» TASK:
Rewrite everything from the line containing "Given: Click the Build Project hammer icon" down to the line containing "pyautogui.click(x=591, y=24)", swapping "email field" for "email input" and leaving all else unchanged.

» INFORMATION GIVEN:
____

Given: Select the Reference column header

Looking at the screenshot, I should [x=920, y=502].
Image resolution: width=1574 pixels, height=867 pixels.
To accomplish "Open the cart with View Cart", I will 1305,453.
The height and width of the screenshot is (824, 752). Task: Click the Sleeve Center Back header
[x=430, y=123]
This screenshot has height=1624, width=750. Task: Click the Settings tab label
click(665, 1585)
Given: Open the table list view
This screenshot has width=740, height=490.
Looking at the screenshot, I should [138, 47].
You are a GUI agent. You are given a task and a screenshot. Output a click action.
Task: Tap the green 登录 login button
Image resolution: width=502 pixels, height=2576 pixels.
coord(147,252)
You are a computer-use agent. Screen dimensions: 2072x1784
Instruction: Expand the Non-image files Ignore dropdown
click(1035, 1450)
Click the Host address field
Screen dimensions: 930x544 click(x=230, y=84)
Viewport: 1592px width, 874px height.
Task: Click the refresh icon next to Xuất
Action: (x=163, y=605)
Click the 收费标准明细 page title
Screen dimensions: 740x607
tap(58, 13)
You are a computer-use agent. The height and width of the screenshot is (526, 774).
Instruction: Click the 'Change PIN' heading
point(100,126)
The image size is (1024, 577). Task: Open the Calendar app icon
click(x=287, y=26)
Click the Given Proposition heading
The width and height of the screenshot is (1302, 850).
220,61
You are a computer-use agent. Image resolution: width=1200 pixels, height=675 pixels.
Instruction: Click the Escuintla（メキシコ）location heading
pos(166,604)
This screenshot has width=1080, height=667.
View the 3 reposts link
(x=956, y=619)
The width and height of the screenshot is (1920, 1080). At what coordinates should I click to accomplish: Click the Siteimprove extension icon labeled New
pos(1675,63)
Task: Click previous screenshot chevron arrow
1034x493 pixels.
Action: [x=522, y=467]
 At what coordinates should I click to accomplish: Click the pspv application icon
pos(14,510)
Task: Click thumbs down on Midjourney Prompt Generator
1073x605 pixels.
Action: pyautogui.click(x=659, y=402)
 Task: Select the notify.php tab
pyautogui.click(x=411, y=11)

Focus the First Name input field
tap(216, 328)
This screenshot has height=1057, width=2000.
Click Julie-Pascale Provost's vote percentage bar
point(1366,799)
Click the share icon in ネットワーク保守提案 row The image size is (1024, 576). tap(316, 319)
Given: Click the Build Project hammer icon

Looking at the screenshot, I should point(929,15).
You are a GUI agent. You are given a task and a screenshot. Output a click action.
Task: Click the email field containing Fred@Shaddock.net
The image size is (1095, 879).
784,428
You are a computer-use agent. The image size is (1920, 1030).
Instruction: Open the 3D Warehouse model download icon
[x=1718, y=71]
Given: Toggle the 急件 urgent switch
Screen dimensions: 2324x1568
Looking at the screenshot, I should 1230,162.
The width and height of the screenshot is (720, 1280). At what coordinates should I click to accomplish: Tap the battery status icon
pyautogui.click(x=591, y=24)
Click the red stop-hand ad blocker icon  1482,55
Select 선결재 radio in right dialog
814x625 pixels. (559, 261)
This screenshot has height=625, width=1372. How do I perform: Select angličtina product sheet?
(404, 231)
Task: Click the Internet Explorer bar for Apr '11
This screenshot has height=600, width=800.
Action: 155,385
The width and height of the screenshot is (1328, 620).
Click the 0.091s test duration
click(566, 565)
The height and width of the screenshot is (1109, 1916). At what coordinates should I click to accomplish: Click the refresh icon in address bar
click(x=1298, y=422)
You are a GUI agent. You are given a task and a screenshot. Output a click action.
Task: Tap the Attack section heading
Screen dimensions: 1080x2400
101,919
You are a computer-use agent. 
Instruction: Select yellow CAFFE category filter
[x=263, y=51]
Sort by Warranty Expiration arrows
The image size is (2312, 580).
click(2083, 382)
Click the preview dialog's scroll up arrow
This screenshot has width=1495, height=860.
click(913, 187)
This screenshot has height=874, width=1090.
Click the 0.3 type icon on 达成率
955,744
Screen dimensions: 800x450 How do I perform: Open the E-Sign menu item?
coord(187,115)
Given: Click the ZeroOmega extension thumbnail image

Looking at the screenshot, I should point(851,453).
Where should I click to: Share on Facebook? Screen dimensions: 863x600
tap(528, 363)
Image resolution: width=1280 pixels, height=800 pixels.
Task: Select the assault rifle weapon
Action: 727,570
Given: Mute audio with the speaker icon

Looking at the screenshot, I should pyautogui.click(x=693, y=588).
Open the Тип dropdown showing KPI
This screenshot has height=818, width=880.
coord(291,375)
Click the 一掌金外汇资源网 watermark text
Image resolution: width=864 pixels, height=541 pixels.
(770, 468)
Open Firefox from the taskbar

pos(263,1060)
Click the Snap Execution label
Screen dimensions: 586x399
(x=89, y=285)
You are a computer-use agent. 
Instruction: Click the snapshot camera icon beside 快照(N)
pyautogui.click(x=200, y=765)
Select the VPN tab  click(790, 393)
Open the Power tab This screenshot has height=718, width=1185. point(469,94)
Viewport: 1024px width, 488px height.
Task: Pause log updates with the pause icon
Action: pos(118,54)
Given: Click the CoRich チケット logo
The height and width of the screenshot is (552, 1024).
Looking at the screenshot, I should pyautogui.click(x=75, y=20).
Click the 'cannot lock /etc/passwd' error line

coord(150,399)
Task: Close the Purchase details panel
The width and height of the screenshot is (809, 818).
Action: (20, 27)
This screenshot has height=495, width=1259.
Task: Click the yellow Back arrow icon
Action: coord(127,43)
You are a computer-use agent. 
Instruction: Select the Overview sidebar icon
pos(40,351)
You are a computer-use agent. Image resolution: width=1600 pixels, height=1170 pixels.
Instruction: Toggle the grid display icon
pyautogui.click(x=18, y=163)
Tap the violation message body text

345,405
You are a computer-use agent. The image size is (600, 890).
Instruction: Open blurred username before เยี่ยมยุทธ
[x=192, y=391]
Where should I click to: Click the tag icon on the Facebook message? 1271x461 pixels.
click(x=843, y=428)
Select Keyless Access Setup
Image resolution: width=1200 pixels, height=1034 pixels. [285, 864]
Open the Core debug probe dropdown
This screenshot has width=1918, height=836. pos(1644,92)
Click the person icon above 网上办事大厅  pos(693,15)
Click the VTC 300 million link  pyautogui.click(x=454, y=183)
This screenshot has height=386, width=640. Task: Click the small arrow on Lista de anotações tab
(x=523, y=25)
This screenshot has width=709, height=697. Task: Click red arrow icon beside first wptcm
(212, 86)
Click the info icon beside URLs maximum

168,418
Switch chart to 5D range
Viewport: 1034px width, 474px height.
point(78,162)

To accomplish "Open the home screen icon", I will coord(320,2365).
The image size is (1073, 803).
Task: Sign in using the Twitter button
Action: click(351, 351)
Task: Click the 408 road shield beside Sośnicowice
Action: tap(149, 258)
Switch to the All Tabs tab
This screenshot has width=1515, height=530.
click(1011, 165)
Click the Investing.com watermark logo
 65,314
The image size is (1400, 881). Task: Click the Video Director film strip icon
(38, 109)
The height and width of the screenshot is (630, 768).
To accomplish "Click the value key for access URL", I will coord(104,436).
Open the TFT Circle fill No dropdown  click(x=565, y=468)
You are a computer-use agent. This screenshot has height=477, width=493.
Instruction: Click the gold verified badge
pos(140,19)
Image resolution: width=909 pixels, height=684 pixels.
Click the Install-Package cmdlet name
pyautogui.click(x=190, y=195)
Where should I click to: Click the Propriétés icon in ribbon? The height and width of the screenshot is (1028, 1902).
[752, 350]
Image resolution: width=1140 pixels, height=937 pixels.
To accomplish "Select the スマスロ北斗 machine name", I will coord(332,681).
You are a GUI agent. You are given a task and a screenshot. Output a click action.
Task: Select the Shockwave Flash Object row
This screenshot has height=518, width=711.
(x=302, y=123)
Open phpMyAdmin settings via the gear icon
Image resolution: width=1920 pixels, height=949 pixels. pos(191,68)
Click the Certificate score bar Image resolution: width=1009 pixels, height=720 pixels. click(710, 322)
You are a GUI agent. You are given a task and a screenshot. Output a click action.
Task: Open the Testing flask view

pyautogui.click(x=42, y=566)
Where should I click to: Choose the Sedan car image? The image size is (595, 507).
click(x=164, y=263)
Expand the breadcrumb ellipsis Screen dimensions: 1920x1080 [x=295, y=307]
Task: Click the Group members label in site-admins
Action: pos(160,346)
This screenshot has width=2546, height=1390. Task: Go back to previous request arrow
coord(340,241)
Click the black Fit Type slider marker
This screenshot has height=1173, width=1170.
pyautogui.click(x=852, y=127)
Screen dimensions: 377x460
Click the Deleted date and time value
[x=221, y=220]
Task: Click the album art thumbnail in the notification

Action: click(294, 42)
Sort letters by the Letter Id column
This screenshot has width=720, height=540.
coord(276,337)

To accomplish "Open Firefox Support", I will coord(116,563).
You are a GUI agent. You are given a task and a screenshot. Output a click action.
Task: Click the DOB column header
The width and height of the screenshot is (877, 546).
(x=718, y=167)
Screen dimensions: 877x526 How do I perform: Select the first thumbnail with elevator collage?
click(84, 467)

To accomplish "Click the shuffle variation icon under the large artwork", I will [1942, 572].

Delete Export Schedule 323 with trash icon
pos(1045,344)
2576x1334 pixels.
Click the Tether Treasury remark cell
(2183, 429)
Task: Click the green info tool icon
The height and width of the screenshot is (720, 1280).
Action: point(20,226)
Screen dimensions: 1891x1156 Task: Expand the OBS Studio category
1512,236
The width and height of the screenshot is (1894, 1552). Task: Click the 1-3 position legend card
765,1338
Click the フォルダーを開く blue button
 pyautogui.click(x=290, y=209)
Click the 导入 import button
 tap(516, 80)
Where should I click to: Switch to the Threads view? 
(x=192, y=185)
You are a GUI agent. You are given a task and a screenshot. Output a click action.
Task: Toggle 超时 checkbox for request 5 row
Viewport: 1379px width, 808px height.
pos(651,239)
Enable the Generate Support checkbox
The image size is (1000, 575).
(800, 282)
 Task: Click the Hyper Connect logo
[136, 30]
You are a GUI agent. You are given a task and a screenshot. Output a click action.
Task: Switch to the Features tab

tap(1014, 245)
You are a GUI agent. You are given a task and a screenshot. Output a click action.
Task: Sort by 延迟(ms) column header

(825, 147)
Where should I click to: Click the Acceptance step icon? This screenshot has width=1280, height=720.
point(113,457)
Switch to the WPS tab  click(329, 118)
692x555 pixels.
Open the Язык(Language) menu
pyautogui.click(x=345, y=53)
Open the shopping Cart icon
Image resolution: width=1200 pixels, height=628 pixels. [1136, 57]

____

» RESPONSE BELOW:
Given: Click the Build Project hammer icon

Looking at the screenshot, I should point(929,15).
You are a GUI agent. You are given a task and a screenshot. Output a click action.
Task: Click the email input containing Fred@Shaddock.net
The image size is (1095, 879).
784,428
You are a computer-use agent. The image size is (1920, 1030).
Instruction: Open the 3D Warehouse model download icon
[x=1718, y=71]
Given: Toggle the 急件 urgent switch
Screen dimensions: 2324x1568
Looking at the screenshot, I should 1230,162.
The width and height of the screenshot is (720, 1280). At what coordinates should I click to accomplish: Tap the battery status icon
pyautogui.click(x=591, y=24)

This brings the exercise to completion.